Provided by: nvidia-cuda-dev_9.1.85-3ubuntu1_amd64 bug

NAME

       Execution Control -

   Functions
       __cudart_builtin__ cudaError_t cudaFuncGetAttributes (struct cudaFuncAttributes *attr,
           const void *func)
           Find out attributes for a given function.
       __cudart_builtin__ cudaError_t cudaFuncSetAttribute (const void *func, enum
           cudaFuncAttribute attr, int value)
           Set attributes for a given function.
       cudaError_t cudaFuncSetCacheConfig (const void *func, enum cudaFuncCache cacheConfig)
           Sets the preferred cache configuration for a device function.
       cudaError_t cudaFuncSetSharedMemConfig (const void *func, enum cudaSharedMemConfig config)
           Sets the shared memory configuration for a device function.
       __device__ __cudart_builtin__ void * cudaGetParameterBuffer (size_t alignment, size_t
           size)
           Obtains a parameter buffer.
       __device__ __cudart_builtin__ void * cudaGetParameterBufferV2 (void *func, dim3
           gridDimension, dim3 blockDimension, unsigned int sharedMemSize)
           Launches a specified kernel.
       cudaError_t cudaLaunchCooperativeKernel (const void *func, dim3 gridDim, dim3 blockDim,
           void **args, size_t sharedMem, cudaStream_t stream)
           Launches a device function where thread blocks can cooperate and synchronize as they
           execute.
       cudaError_t cudaLaunchCooperativeKernelMultiDevice (struct cudaLaunchParams
           *launchParamsList, unsigned int numDevices, unsigned int flags=0)
           Launches device functions on multiple devices where thread blocks can cooperate and
           synchronize as they execute.
       cudaError_t cudaLaunchKernel (const void *func, dim3 gridDim, dim3 blockDim, void **args,
           size_t sharedMem, cudaStream_t stream)
           Launches a device function.
       cudaError_t cudaSetDoubleForDevice (double *d)
           Converts a double argument to be executed on a device.
       cudaError_t cudaSetDoubleForHost (double *d)
           Converts a double argument after execution on a device.

Detailed Description

       \brief execution control functions of the CUDA runtime API (cuda_runtime_api.h)

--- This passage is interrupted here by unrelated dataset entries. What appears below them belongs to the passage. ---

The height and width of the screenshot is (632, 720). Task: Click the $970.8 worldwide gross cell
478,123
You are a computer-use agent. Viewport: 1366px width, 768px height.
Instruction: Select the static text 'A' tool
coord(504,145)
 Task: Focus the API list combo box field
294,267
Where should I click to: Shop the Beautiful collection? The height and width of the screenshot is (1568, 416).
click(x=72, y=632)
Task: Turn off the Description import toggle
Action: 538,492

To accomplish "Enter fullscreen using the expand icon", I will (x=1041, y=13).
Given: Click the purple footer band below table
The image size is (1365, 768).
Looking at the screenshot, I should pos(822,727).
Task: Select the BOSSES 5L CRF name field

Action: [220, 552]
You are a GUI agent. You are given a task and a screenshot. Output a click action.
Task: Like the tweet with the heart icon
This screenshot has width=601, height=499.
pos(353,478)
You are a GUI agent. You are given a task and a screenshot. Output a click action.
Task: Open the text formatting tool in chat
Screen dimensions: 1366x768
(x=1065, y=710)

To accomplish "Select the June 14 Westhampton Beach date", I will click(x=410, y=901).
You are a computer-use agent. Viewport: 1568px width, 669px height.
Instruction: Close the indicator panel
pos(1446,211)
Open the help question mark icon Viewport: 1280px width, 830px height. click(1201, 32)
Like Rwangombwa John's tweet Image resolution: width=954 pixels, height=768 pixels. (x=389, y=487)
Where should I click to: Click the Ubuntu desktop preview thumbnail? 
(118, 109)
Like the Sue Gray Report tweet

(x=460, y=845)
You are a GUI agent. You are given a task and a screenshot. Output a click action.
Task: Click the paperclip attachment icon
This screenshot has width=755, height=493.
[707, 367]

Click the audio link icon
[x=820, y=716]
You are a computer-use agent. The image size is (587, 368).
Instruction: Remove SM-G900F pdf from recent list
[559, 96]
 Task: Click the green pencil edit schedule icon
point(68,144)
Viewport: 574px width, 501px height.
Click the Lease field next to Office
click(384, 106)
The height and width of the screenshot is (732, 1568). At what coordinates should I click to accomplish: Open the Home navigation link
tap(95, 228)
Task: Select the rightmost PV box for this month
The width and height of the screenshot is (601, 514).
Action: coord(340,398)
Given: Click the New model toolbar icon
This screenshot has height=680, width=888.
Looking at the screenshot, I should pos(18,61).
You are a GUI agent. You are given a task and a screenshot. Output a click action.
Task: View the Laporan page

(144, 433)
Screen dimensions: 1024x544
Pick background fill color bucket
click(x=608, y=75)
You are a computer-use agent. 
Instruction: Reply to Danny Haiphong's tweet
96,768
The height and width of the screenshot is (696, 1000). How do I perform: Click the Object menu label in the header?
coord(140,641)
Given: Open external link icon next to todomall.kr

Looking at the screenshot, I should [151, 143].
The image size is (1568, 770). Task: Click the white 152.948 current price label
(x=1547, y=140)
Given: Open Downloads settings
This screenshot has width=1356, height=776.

       This section describes the execution control functions of the CUDA runtime application
       programming interface.

       Some functions have overloaded C++ API template versions documented separately in the C++
       API Routines module.

Function Documentation

   __cudart_builtin__ cudaError_t cudaFuncGetAttributes (struct cudaFuncAttributes * attr, const
       void * func)
       This function obtains the attributes of a function specified via func. func is a device
       function symbol and must be declared as a __global__ function. The fetched attributes are
       placed in attr. If the specified function does not exist, then
       cudaErrorInvalidDeviceFunction is returned. For templated functions, pass the function
       symbol as follows: func_name<template_arg_0,...,template_arg_N>

       Note that some function attributes such as maxThreadsPerBlock may vary based on the device
       that is currently being used.

       Parameters:
           attr - Return pointer to function's attributes
           func - Device function symbol

       Returns:
           cudaSuccess, cudaErrorInitializationError, cudaErrorInvalidDeviceFunction

       Note:
           Note that this function may also return error codes from previous, asynchronous
           launches.

           Use of a string naming a function as the func parameter was deprecated in CUDA 4.1 and
           removed in CUDA 5.0.

       See also:
           cudaConfigureCall, cudaFuncSetCacheConfig (C API), cudaFuncGetAttributes (C++ API),
           cudaLaunchKernel (C API), cudaSetDoubleForDevice, cudaSetDoubleForHost,
           cudaSetupArgument (C API), cuFuncGetAttribute

   __cudart_builtin__ cudaError_t cudaFuncSetAttribute (const void * func, enum cudaFuncAttribute
       attr, int value)
       This function sets the attributes of a function specified via entry. The parameter entry
       must be a pointer to a function that executes on the device. The parameter specified by
       entry must be declared as a __global__ function. The enumeration defined by attr is set to
       the value defined by value If the specified function does not exist, then
       cudaErrorInvalidDeviceFunction is returned. If the specified attribute cannot be written,
       or if the value is incorrect, then cudaErrorInvalidValue is returned.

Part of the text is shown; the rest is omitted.